# Problem description
Take each line in the entries below that holds "computer" and show it.

# Data for the task
┄┄┄┄┄┄┄┄┄┄┄┄┄┄┄┄┄┄┄┄
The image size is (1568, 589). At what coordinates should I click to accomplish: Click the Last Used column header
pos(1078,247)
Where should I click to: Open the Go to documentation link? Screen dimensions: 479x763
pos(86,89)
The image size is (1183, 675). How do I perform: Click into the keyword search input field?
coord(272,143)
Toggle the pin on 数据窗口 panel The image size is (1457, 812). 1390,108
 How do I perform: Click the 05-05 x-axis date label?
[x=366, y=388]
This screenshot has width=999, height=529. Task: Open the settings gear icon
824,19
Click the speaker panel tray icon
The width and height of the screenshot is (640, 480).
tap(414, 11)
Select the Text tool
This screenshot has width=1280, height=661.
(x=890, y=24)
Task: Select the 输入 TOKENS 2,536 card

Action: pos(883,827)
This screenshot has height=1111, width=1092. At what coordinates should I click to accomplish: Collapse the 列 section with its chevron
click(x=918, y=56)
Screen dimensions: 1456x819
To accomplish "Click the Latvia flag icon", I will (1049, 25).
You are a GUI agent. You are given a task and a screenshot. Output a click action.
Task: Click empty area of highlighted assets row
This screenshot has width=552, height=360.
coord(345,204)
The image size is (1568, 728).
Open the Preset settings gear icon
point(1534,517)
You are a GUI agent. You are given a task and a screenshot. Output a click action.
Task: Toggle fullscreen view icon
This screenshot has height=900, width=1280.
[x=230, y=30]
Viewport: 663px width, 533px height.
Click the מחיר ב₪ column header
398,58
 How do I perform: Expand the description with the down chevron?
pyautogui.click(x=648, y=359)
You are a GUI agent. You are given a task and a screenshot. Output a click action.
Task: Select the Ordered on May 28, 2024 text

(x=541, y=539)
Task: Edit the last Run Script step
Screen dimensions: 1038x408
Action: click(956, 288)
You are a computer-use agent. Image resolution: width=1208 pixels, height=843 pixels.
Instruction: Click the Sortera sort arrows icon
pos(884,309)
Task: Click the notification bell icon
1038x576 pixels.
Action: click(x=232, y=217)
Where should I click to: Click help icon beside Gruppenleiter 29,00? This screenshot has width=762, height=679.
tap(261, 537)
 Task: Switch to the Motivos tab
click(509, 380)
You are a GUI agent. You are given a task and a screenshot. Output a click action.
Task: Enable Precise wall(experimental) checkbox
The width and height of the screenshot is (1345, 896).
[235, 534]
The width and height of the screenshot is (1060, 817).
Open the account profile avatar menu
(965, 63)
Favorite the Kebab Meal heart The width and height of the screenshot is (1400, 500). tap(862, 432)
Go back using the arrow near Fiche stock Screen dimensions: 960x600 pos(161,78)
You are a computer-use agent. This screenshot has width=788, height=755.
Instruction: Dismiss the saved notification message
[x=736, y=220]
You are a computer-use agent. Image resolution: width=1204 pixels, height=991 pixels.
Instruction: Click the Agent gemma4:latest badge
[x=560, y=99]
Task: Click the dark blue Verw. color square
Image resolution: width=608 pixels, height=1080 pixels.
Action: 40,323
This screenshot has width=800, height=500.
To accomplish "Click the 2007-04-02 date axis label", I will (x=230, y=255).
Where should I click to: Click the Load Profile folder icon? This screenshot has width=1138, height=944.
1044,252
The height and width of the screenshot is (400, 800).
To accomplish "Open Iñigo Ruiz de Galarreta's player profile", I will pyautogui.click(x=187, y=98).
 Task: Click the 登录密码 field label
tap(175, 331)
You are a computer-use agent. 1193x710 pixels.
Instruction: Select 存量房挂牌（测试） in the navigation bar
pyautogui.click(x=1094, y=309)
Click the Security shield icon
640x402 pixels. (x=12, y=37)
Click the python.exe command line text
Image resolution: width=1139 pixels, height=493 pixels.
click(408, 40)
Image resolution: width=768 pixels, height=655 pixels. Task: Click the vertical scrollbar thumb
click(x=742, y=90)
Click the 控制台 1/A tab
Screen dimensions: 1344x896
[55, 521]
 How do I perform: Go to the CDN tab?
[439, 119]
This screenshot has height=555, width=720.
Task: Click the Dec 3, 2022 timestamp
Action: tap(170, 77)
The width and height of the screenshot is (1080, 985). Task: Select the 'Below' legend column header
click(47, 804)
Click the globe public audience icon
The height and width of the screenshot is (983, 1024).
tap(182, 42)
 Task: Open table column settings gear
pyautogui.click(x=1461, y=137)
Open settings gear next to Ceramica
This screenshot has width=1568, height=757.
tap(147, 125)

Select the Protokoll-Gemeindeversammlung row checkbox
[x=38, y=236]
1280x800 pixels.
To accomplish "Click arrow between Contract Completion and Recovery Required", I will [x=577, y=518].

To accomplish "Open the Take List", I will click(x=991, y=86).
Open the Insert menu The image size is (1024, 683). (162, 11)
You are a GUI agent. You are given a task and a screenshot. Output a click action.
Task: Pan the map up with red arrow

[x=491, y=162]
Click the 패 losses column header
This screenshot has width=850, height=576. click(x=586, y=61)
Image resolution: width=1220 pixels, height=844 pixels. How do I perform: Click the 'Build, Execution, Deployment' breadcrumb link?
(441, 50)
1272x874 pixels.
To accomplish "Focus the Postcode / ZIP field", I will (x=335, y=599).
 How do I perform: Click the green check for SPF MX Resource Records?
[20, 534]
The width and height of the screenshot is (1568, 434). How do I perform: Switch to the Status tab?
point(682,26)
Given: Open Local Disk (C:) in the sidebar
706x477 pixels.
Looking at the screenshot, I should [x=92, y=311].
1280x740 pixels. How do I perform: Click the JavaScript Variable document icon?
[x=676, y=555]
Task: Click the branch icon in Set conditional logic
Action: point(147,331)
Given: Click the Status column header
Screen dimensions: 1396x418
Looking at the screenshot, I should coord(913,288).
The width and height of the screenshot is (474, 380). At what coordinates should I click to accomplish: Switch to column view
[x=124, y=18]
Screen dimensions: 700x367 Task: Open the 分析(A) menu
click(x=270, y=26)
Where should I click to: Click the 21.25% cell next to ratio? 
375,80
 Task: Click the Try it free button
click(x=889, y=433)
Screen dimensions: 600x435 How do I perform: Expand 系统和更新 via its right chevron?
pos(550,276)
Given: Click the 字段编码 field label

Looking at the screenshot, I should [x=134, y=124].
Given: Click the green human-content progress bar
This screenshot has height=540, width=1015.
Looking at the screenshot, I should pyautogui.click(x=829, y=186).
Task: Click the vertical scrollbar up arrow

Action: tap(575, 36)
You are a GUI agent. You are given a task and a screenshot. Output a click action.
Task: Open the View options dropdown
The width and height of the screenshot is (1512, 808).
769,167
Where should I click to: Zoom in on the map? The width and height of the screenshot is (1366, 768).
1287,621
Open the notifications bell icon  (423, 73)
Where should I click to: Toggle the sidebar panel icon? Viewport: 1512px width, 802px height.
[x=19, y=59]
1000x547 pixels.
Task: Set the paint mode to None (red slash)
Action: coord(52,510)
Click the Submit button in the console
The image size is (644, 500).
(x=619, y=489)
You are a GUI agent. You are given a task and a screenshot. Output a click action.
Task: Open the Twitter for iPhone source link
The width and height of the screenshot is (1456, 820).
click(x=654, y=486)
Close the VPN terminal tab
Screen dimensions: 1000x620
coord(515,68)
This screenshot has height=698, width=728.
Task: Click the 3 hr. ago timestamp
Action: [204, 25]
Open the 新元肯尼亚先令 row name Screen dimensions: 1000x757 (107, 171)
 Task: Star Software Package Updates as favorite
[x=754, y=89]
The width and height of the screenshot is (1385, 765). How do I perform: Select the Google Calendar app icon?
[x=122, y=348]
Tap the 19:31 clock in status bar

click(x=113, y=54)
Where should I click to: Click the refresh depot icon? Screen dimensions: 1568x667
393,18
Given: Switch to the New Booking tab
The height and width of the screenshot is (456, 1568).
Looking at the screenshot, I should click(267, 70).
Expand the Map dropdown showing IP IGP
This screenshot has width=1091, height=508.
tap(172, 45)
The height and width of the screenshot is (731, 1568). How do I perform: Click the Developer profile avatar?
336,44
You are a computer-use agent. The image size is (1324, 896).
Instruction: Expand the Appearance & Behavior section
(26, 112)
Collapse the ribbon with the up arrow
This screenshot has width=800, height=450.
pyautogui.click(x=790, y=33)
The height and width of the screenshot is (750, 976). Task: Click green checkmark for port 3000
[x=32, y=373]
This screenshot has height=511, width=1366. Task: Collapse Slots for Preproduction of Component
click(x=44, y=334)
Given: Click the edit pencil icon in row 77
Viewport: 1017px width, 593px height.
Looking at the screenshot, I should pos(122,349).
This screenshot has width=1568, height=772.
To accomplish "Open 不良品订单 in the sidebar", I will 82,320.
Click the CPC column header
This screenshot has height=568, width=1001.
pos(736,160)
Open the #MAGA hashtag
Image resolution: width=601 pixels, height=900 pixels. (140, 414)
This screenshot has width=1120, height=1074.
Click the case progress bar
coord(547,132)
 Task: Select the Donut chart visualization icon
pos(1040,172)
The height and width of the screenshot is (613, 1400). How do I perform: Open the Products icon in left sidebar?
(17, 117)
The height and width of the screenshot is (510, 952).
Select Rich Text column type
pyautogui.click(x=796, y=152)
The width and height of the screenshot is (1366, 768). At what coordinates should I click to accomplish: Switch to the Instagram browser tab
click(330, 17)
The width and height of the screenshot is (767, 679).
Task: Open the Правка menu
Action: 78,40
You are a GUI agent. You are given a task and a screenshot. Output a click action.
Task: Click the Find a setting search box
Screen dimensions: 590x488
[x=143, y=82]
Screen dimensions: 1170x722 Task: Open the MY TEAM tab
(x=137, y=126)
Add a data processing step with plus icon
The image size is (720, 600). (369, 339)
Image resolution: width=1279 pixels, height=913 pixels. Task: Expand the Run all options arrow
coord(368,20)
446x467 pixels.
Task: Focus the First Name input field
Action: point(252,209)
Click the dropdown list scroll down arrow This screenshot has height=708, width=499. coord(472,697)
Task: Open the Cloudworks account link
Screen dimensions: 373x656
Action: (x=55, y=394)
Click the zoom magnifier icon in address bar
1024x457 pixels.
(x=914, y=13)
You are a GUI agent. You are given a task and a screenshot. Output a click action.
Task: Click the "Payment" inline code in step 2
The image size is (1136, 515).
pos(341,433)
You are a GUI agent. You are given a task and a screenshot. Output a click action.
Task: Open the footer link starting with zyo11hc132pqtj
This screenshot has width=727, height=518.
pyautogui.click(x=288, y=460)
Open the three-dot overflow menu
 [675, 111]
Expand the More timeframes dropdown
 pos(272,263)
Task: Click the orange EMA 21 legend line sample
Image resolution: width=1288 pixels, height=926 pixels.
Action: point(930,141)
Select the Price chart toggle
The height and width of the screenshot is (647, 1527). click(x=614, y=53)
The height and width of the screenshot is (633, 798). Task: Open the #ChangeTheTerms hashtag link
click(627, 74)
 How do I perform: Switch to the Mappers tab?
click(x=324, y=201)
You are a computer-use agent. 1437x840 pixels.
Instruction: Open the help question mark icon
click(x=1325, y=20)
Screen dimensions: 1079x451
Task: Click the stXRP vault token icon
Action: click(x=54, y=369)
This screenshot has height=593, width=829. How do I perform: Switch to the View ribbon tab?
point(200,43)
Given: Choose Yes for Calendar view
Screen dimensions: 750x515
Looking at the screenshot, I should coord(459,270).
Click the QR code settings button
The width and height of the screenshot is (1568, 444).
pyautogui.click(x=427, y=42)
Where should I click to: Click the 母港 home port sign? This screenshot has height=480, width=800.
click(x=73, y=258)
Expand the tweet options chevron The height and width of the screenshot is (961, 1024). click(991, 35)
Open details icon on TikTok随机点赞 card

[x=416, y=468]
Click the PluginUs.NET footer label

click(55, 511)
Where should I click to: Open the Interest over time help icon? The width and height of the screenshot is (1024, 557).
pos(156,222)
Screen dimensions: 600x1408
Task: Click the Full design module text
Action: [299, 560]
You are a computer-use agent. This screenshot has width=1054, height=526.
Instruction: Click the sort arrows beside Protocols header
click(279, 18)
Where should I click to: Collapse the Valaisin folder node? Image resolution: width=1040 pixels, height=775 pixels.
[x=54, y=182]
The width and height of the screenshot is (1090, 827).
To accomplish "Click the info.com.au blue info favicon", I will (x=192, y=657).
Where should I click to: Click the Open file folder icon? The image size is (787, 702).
┄┄┄┄┄┄┄┄┄┄┄┄┄┄┄┄┄┄┄┄
# Response below
You are a computer-use agent. Image resolution: width=1208 pixels, height=843 pixels.
You are a computer-use agent. This screenshot has width=788, height=755.
You are a computer-use agent. Image resolution: width=1204 pixels, height=991 pixels.
You are a computer-use agent. 1193x710 pixels.
You are a computer-use agent. The image size is (1324, 896).
You are a computer-use agent. 1437x840 pixels.
You are a computer-use agent. This screenshot has width=1054, height=526.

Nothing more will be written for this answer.